Comportamento

A realidade que se afasta

Atentamente, ouvi a narrativa de um jovem que retornava de uma experiência de dois dias de um encontro de formação espiritual. Com fala pausada e baixa, uma certa tristeza no rosto, foi relatando diversos depoimentos dos participantes sobre episódios que, direta ou indiretamente, havia conduzido cada um deles para aquele local. Histórias carregadas de emoções das misérias da vida, a ponto de fazer chorar, com frequência, os que participaram do encontro.

A conclusão do jovem narrador é que, apesar de já ter conhecimento dos temas dos fatos relatados, a experiência de vivenciá-los com seus respectivos protagonistas despertava sentimentos totalmente diferentes. Recordei-me da antiga expressão “ao vivo e a cores”, atualmente um tanto desconhecida, diante desta realidade tomada pelo virtual, que inunda o cotidiano. O que aquele jovem tinha ouvido não eram relatos procedentes de notificações no Facebook, de mensagens de WhatsApp ou de outros veículos semelhantes. As cenas não eram produzidas por grandes atores de Hollywood, com músicas magistrais ao fundo. O roteiro não era dirigido por grandes cinegrafistas. Assistia-se ao fato real, despido de maquiagens e sem o distanciamento do noticiário de acontecimentos distantes.

Vive-se hoje uma realidade tão virtual que principalmente os jovens estão perdendo o contato com as pessoas de fato. Assiste-se a tanta maquiagem, que se esquece a reação que provoca a narrativa expressiva de alguém que fala do que aconteceu consigo em viva voz. Acostuma- -se a desligar por um toque na tela uma mensagem que esteja muito longa ou que deixa de ser interessante, ou que provoque desconforto, e assim, perde-se a paciência de se ouvir até o fim alguém com a necessidade de conversar, de falar de si, na sua velocidade e modo de ser. O caso concreto naquele encontro não permitia abandonar o local sem deixar de ser notado, revelando um pouco sobre a sua falta de solidariedade ou incapacidade de poder ajudar.
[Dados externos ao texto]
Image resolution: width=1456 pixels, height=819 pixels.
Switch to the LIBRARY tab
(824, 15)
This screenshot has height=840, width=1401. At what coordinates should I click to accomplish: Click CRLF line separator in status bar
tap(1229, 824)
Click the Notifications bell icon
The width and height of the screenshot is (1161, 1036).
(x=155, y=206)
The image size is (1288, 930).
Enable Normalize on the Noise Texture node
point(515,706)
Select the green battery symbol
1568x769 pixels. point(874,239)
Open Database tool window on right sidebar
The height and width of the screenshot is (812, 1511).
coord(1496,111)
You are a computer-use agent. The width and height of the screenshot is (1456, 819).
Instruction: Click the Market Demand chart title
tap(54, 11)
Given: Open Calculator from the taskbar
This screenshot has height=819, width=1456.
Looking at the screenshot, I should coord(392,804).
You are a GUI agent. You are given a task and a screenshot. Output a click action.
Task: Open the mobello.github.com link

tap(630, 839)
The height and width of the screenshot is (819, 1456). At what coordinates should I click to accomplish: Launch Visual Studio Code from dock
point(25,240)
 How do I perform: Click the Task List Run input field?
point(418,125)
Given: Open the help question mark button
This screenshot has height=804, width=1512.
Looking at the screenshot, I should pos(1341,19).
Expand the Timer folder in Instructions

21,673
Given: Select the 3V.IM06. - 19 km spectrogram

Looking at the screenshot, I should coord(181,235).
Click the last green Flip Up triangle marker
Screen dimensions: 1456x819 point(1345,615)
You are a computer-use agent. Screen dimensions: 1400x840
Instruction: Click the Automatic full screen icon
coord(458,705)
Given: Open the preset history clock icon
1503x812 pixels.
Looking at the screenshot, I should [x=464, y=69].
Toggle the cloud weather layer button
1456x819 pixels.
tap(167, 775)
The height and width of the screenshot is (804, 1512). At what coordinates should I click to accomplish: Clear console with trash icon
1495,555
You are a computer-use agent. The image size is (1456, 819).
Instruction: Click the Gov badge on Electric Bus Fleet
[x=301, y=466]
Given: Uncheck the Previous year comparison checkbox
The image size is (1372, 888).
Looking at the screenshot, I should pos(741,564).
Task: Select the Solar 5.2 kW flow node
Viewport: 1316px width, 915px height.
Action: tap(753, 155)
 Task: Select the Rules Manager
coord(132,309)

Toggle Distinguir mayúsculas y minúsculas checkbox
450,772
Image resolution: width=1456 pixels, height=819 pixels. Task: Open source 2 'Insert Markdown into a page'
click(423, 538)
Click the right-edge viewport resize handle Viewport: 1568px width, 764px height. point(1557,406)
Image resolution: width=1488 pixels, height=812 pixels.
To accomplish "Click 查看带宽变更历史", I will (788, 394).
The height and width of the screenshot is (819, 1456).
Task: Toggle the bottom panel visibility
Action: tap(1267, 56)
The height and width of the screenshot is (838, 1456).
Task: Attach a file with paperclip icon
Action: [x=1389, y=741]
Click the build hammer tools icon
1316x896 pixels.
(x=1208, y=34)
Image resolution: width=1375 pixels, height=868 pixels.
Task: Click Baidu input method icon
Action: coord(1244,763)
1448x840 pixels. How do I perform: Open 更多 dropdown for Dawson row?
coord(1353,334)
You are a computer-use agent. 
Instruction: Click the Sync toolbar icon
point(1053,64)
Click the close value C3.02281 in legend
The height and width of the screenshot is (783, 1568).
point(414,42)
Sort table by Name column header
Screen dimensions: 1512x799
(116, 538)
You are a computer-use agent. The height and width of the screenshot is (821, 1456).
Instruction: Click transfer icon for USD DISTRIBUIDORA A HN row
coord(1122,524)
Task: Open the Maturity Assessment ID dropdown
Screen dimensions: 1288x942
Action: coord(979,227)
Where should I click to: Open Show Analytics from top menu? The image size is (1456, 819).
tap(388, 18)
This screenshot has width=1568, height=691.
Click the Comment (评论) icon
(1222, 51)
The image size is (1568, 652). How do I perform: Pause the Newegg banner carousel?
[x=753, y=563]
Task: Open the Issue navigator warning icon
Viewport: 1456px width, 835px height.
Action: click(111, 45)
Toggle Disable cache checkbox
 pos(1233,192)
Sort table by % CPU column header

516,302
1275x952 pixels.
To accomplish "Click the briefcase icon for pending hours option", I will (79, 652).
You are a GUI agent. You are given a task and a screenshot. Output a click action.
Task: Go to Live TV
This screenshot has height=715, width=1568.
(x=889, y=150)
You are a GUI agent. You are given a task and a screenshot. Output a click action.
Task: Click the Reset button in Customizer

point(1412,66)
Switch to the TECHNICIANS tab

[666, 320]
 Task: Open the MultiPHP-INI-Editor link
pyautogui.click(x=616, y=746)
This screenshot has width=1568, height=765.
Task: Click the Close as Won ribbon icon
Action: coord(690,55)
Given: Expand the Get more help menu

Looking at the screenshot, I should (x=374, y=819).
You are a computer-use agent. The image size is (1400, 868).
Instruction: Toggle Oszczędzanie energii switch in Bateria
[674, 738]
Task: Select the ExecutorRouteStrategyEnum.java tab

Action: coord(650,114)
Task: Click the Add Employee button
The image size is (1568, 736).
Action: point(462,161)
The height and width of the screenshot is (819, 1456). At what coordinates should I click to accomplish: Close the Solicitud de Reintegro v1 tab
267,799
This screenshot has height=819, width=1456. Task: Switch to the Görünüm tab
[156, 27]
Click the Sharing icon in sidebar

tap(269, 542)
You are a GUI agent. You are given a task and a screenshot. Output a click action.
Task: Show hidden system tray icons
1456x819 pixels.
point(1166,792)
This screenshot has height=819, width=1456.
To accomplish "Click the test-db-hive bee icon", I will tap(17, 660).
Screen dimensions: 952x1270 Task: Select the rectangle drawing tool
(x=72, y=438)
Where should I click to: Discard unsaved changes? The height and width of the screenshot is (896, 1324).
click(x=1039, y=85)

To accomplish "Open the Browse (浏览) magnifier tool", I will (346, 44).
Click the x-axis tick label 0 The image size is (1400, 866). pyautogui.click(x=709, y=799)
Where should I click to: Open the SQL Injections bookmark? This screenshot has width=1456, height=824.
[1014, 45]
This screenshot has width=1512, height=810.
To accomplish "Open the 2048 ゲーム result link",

Parece estar ocorrendo a omissão de um “choque de realidade” em tantos que estão assistindo ao mundo pelo celular: sendo atropelados, caindo nas valas do Metrô, tropeçando em escadas rolantes ou calçadas esburacadas. O nosso jovem já conhecia o que ouvira, mas faltava estar presente de corpo e alma aos acontecimentos, na companhia próxima das pessoas. Aquilo, de certa maneira, o assustou, o perturbou, fez com que refletisse, mas também o fez crescer e avançar. Não basta ficarmos atônitos com as circunstâncias que nos desagradam, é preciso reagir, transformar-se, tomar um novo caminho que comprometa o sentido da vida.

Ao término do nosso encontro, foi isso que percebi nos olhos, ainda marejados, daquele rapaz na recordação das narrativas que fizera. As lágrimas não podem ser enxugadas com lenços descartáveis que para nada servem, mas devem regar o solo da alma, que se torna fértil para sementes de virtudes que transformam o ser humano. Daquela experiência, partiu a decisão de ir ao encontro do outro, de ouvir com paciência e solidariedade, sem pré-julgamentos ou juízos arraigados em valores pessoais sem flexibilidade à existência dos demais. Daquele encontro com pessoas desconhecidas, até então, surgiu a percepção de que não podemos nos isolar e de que o que parece só estar acontecendo consigo, muitas vezes, não é mais do que o silêncio envergonhado que se faz para não se deixar ajudar.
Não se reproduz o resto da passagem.